Snack and his wife, Lori (who is from Welland originally), moved to Niagara with the idea of retirement.
“I owned a printing and graphic design company in Toronto, and had a ten-year strategy to downsize, and as staff moved on, we didn't rehire and we became basically in the brokerage business,” he said. “So I hired my previous artists as needed, and then brokered the printing part of it. We figured that we could move down here and run our company remotely. It worked. I also got into some marketing consulting, which has been fun.”
Still another area Snack has delved into and enjoys is selling houses, working part-time for Lucchetta Homes.
“I’ve developed skills over the years which are transferable to sales and marketing, and that sort of thing. It's all about establishing and maintaining relationships,” he said.
Snack has two grown children, plus a 15-year-old son, Zac, at home, who attends Welland Centennial for French Immersion.
“Rotary has given my family an opportunity to get involved in community service,” said Snack. “Zac’s been quite involved, and in fact he was honoured by Rotary as a Paul Harris Fellow in 2023 for his volunteer work.”
The Rotary Club of Fonthill has than 30 members, with numbers of men and women quite equally balanced, he said.
“We have a good cross-section of our community, with regard to occupations,” said Snack. “They're really there to make a difference. It's not just sitting around talking and having coffee. We get out into the community.”
Rotary has a strong focus on youth, exemplified by an active student exchange program, said Snack.
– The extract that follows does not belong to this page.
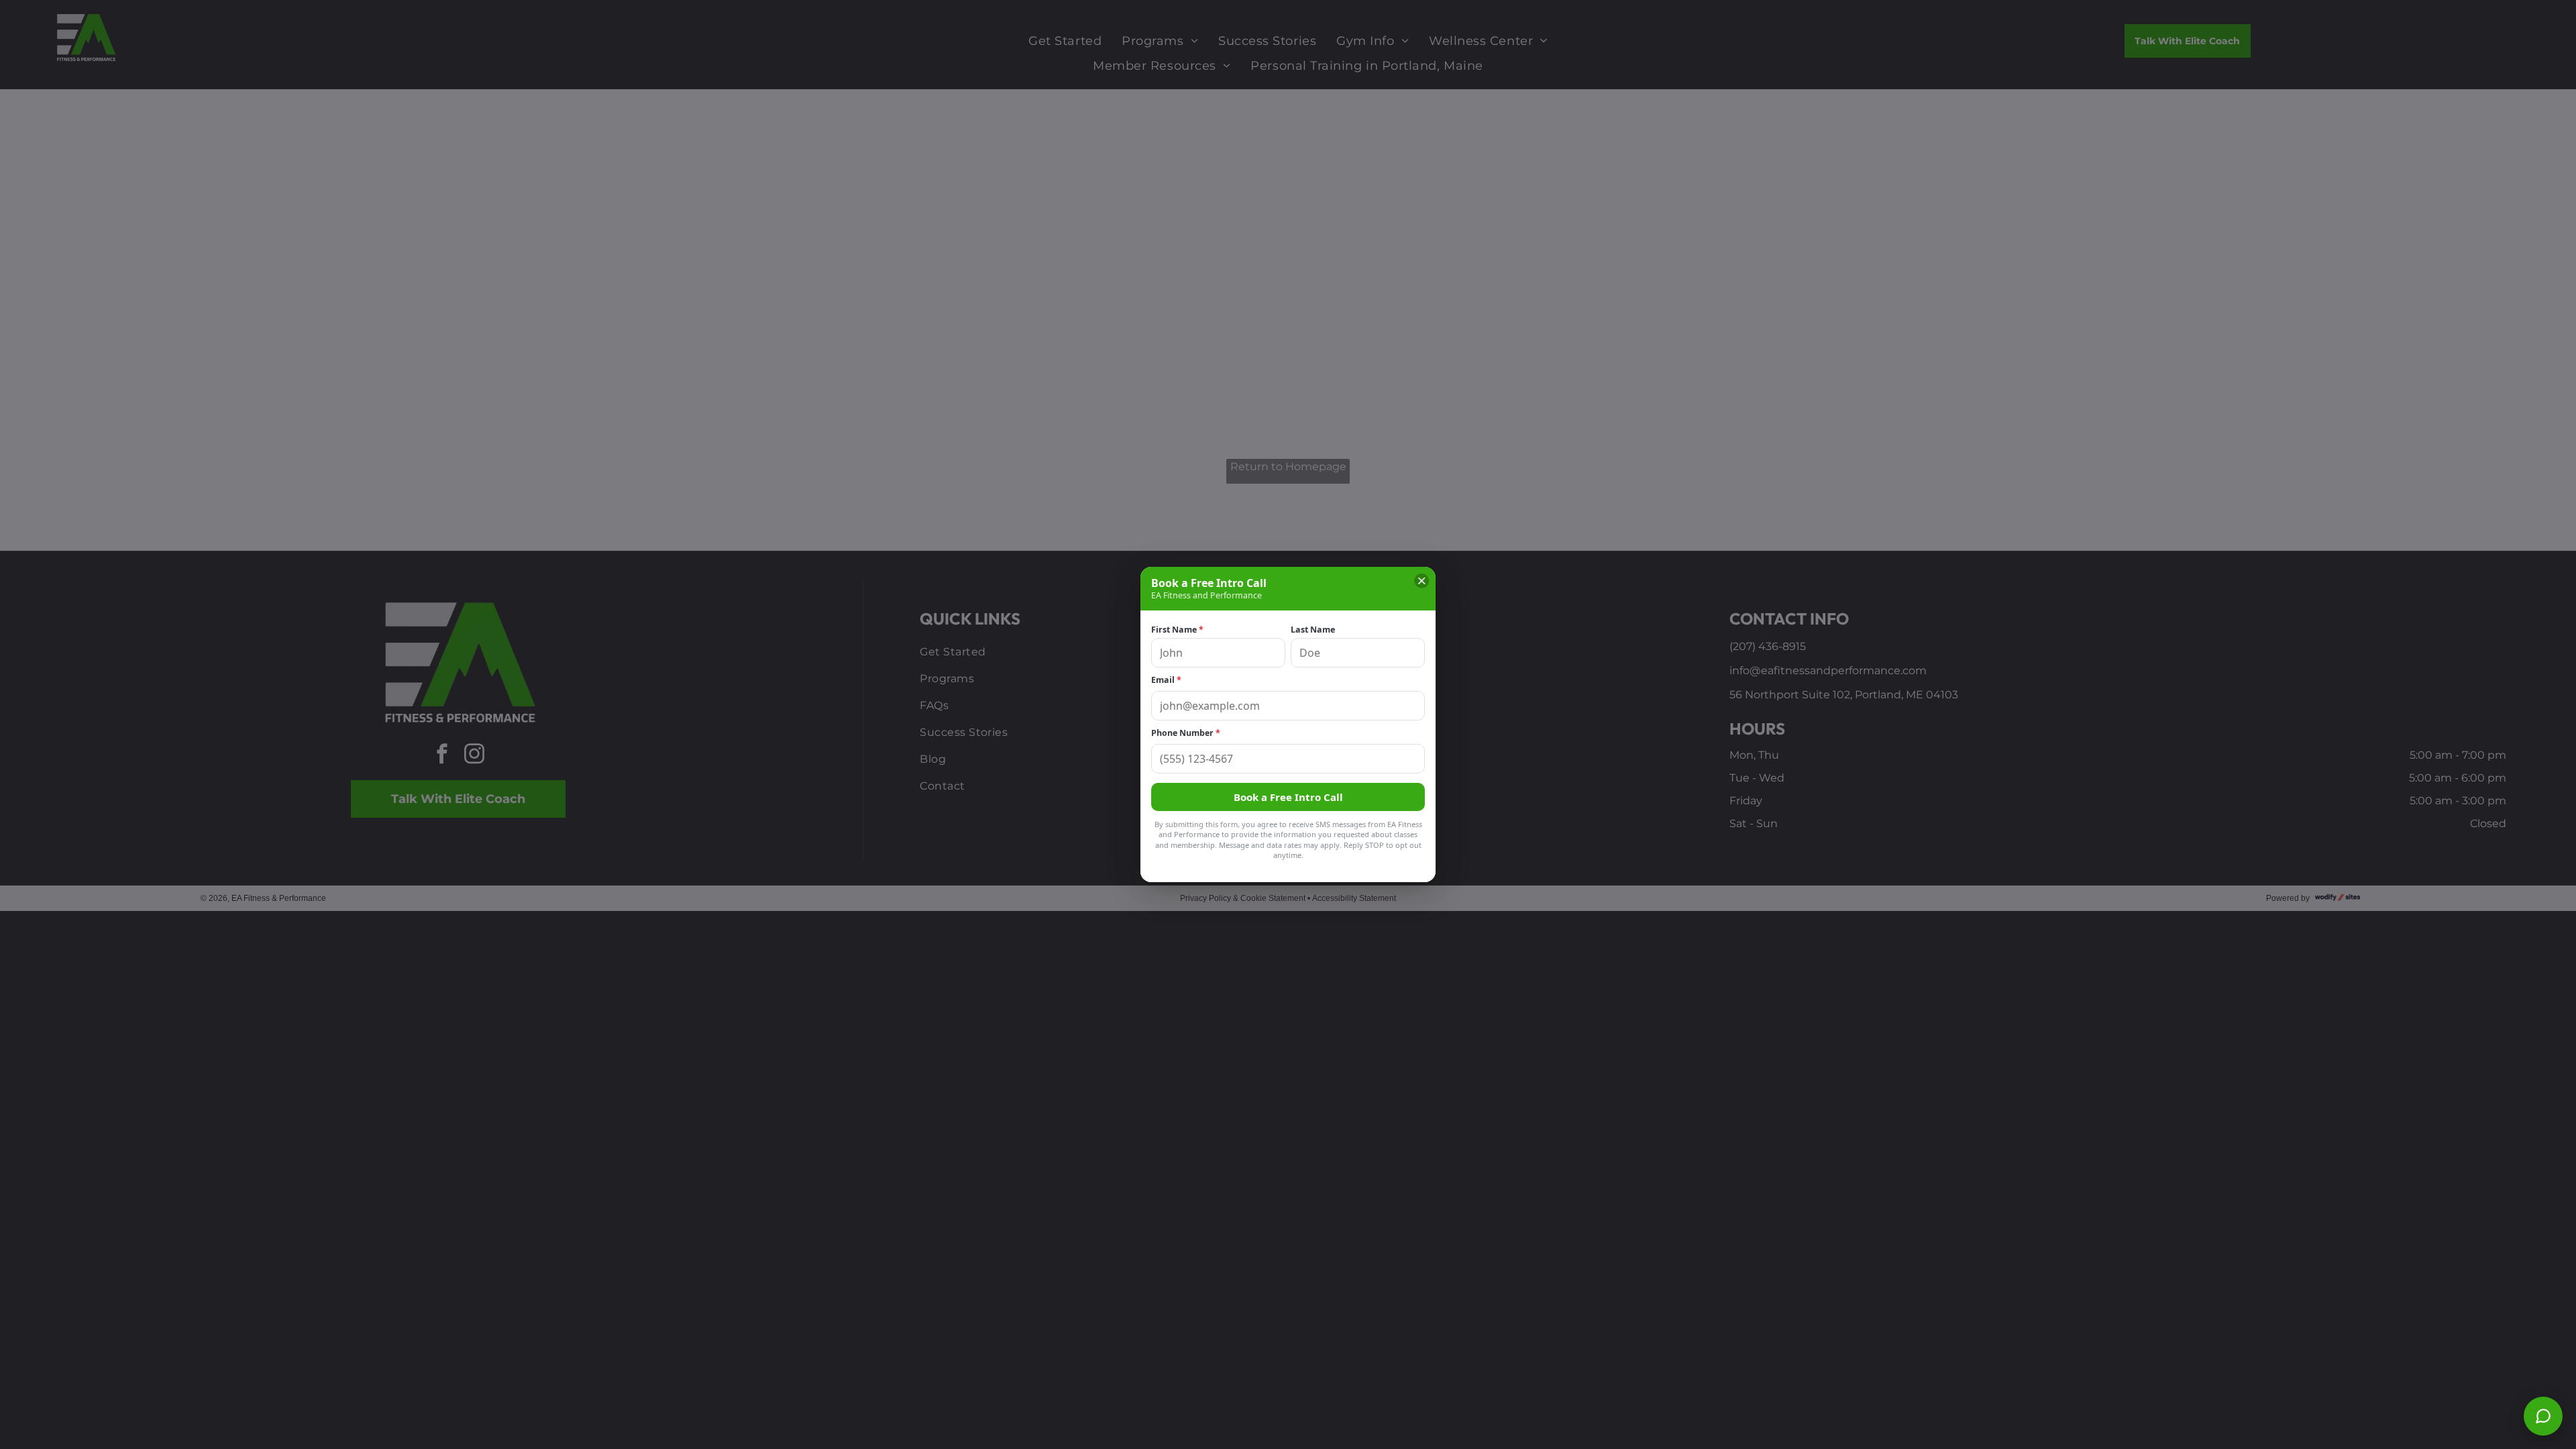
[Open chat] (2543, 1416)
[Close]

“I think this year our student is headed to Belgium, and a young lady from Japan will be coming our way from August 2023 until July 2024. She’ll attend school at E.L. Crossley, work on her English skills, and get involved in various aspects of the Pelham community.”
Snack said that any local families interested in hosting the Japanese girl for a three-month term during her stay in Canada should contact him.
Snack was eager to discuss Farmfest 2023, which evolved out of Rotary’s Family Funfest event.
“The idea is to raise money for local charities,” he said. “Funfest was all about having a forum where not-for-profits could come and set up booths and show their wares, and we complemented that with all kinds of interesting fun activities for kids involving games, bouncy castles, unicorns, that sort of thing. With the change in venue to White Meadows Farms this year, we have taken on more of a farming and agricultural focus, with maybe a bit more emphasis on education. But there will still be lots of games and fun things to do.”
RBC, one of lead sponsors of Farmfest, is bringing an Olympic-themed festival truck to the event, which will offer some interactive activities, said Snack. A truck driving simulator will also be available.
“We have various agricultural associations coming, and will have lots of animals — and yes, the unicorns the kids love,” said Snack. “There will be square dancing, musicians, and plenty of entertainment for families, plus a barbecue.”
Snack expects that close to 1500 people will attend Farmfest, and he has hopes that Rotary will net $10,000 from the event.
Tickets are $50 for a family of four. The event will run June 17 from 10 AM until 3 PM at White Meadows Farms, located at 2519 Effingham Street. Tickets are on sale now at www.tinyurl.com/y72xduex. Sponsorship opportunities are still available by contacting [email protected].
Between his Rotary responsibilities and his part-time employment commitments, there is still time for family and recreation, insisted Snack.
“I used to play hockey, but my hips don't allow me to do that anymore, so play a little bit of golf,” he said. “We have a one-acre piece of property in Fenwick, so there are always plenty of chores to do. So that keeps me out of trouble.”